Texto seleccionado:
■ ■ ■

Inés Arrimadas García nació en Jerez de la Frontera (Cádiz) el 3 de julio de 1981, pero eso muy bien puede atribuirse al azar. Sus padres y sus cuatro abuelos son de Salamanca. Ha vivido durante casi once años en Barcelona, donde se casó (y donde había vivido su familia antes de que ella naciera), y habla catalán. Estudió en Sevilla. Y encima hizo el Erasmus en Niza. Quiérese decir con esto que Inés, sentimental como es, se siente y se reclama igualmente andaluza, salmantina, catalana, española y de donde sea menester, incluida Niza, lo cual explica los poderosos anticuerpos que tiene esta mujer contra todas las mutaciones del virus del nacionalismo.
En casa la llamaban Pitu, diminutivo de Pitufa, porque es la menor de cinco hermanos (tres chicos y dos chicas) hijos de Rufino Arrimadas e Inés García. El padre también salió inquieto: fue policía científico, abogado y, entre una cosa y otra, concejal de UCD en Jerez; Inés ha heredado de él su devoción por Adolfo Suárez. Inés comenzó a estudiar en el colegio Nuestra Señora del Pilar, en Jerez. Allí, entre otras cosas, hizo teatro, se enamoró de la arqueología, aprendió catalán (se lo enseñaba una compañera de clase) y se hizo culé, lo cual permite imaginar que los compañeros de clase, jerezanos casi todos, mirarían con cierta extrañeza a aquella chica tan despierta que hacía cosas tan raras y que no paraba quieta un segundo.
Inés, ya en Sevilla (otra de las ciudades a las que adora) estudió Derecho y Administración de Empresas. En Niza hizo el posgrado en Gestión Empresarial y Negocios Internacionales. Empezó a trabajar a los 24 años en la empresa privada: entre otras, en el grupo D’Aleph (consultoría empresarial), cuya sede está en Barcelona. Y allá que se fue a vivir, siempre volando, siempre deprisa.

■ ■ ■

Preguntas:
1. Extraiga de la semblanza de Inés Arrimadas el pasaje comprendido entre "Inés, ya en" y "volando, siempre deprisa.", ambos incluidos.
2. Enumere todas las ocupaciones que la semblanza de Inés Arrimadas atribuye a su padre.

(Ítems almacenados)
■ ■ ■

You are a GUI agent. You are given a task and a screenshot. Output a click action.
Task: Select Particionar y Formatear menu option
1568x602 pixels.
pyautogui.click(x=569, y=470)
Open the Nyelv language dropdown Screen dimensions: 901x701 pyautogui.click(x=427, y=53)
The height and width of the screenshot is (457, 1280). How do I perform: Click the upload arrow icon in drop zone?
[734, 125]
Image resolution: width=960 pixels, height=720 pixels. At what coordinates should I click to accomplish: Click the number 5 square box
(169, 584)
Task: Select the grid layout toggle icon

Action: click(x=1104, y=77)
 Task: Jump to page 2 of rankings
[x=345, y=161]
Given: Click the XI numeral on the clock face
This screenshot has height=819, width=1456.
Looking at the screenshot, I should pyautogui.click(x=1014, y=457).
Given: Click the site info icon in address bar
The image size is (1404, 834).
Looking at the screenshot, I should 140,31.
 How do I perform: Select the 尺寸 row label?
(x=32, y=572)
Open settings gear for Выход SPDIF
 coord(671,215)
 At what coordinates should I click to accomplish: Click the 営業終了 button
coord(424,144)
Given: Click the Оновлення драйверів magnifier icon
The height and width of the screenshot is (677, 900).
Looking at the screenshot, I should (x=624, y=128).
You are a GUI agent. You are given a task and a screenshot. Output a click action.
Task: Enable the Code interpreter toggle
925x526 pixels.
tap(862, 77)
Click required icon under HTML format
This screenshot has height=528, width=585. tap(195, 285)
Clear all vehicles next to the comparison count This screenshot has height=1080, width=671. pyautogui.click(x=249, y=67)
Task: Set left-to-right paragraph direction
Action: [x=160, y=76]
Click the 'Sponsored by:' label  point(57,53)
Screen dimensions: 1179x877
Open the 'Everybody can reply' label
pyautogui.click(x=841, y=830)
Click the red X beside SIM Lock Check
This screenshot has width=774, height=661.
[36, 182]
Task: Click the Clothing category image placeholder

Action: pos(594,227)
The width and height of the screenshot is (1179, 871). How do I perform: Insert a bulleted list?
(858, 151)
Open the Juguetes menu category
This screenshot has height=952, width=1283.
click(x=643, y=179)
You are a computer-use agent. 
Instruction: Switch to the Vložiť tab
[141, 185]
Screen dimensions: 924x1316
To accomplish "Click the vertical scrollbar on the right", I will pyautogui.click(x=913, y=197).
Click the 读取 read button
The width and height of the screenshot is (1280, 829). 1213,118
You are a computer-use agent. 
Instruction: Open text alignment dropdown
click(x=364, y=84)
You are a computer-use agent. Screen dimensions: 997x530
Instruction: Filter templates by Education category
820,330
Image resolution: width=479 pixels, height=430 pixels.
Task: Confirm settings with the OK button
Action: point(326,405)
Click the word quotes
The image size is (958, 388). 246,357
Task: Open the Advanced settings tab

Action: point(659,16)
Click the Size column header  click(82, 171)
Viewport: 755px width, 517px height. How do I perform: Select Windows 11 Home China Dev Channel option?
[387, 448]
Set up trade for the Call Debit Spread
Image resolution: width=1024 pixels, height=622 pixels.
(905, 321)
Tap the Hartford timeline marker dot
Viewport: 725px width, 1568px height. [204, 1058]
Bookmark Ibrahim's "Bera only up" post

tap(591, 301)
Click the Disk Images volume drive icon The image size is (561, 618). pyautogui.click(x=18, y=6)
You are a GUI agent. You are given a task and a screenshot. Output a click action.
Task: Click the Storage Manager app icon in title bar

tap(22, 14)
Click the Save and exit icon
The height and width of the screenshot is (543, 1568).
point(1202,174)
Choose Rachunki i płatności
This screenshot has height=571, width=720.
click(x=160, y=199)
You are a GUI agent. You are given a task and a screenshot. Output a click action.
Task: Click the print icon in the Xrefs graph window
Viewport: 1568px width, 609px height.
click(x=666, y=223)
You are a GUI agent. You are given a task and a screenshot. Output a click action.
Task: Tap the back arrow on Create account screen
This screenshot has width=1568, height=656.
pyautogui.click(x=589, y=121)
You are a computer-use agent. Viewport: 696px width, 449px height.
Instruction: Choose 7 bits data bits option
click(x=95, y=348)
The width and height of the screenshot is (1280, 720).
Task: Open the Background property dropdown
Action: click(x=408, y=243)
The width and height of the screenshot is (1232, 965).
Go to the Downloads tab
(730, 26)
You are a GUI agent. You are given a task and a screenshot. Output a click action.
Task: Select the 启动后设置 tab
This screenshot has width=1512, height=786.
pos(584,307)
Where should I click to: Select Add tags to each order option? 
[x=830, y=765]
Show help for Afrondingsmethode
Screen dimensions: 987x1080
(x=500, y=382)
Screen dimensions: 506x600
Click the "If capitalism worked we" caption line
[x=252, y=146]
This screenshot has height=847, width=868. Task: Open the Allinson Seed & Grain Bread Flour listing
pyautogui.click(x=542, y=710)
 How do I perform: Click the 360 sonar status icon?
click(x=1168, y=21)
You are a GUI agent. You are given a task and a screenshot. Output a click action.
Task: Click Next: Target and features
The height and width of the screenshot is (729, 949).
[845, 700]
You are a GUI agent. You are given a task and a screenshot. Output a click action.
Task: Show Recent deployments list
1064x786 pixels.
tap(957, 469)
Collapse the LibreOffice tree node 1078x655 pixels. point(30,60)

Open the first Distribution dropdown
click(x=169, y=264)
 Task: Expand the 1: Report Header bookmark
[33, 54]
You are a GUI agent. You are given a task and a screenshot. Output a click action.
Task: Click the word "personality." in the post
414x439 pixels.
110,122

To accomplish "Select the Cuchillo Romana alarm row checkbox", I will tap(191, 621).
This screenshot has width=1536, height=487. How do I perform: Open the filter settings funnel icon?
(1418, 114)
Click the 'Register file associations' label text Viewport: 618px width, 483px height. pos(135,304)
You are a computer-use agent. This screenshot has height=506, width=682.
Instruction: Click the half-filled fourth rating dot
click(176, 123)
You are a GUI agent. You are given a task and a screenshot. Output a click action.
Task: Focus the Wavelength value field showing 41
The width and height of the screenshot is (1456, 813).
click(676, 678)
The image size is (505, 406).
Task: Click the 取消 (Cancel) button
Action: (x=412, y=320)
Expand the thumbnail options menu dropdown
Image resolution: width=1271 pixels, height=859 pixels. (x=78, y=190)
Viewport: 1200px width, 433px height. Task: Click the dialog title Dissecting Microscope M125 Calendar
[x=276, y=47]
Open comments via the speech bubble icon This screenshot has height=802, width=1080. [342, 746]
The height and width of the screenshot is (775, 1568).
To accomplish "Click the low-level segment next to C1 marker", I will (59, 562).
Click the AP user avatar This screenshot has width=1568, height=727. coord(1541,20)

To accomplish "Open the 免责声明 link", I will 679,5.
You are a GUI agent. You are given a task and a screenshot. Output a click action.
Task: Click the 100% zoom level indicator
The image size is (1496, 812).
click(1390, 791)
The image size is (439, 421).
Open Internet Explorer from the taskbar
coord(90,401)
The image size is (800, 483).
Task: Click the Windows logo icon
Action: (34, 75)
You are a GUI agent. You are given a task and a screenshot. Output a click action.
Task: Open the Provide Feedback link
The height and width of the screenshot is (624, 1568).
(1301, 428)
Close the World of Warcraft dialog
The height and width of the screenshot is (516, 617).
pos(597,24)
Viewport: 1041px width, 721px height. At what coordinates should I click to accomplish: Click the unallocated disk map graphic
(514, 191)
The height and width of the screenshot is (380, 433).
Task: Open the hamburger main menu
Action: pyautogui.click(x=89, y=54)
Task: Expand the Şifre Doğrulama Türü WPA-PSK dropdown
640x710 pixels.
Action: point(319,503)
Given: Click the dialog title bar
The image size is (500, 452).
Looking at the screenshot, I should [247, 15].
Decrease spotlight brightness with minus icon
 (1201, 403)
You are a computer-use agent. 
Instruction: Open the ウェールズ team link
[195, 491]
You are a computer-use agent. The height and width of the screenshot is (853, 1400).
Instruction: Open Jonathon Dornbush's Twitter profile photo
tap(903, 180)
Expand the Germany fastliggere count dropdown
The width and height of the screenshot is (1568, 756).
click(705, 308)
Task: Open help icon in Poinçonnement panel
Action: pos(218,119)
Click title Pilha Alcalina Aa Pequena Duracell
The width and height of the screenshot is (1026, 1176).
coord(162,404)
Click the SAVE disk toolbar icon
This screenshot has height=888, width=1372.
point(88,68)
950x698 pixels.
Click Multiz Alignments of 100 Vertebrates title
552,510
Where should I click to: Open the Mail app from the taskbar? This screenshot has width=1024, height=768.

■ ■ ■

Respuestas numeradas:
1.
Inés, ya en Sevilla (otra de las ciudades a las que adora) estudió Derecho y Administración de Empresas. En Niza hizo el posgrado en Gestión Empresarial y Negocios Internacionales. Empezó a trabajar a los 24 años en la empresa privada: entre otras, en el grupo D’Aleph (consultoría empresarial), cuya sede está en Barcelona. Y allá que se fue a vivir, siempre volando, siempre deprisa.

2. Policía científico; abogado; concejal de UCD en Jerez.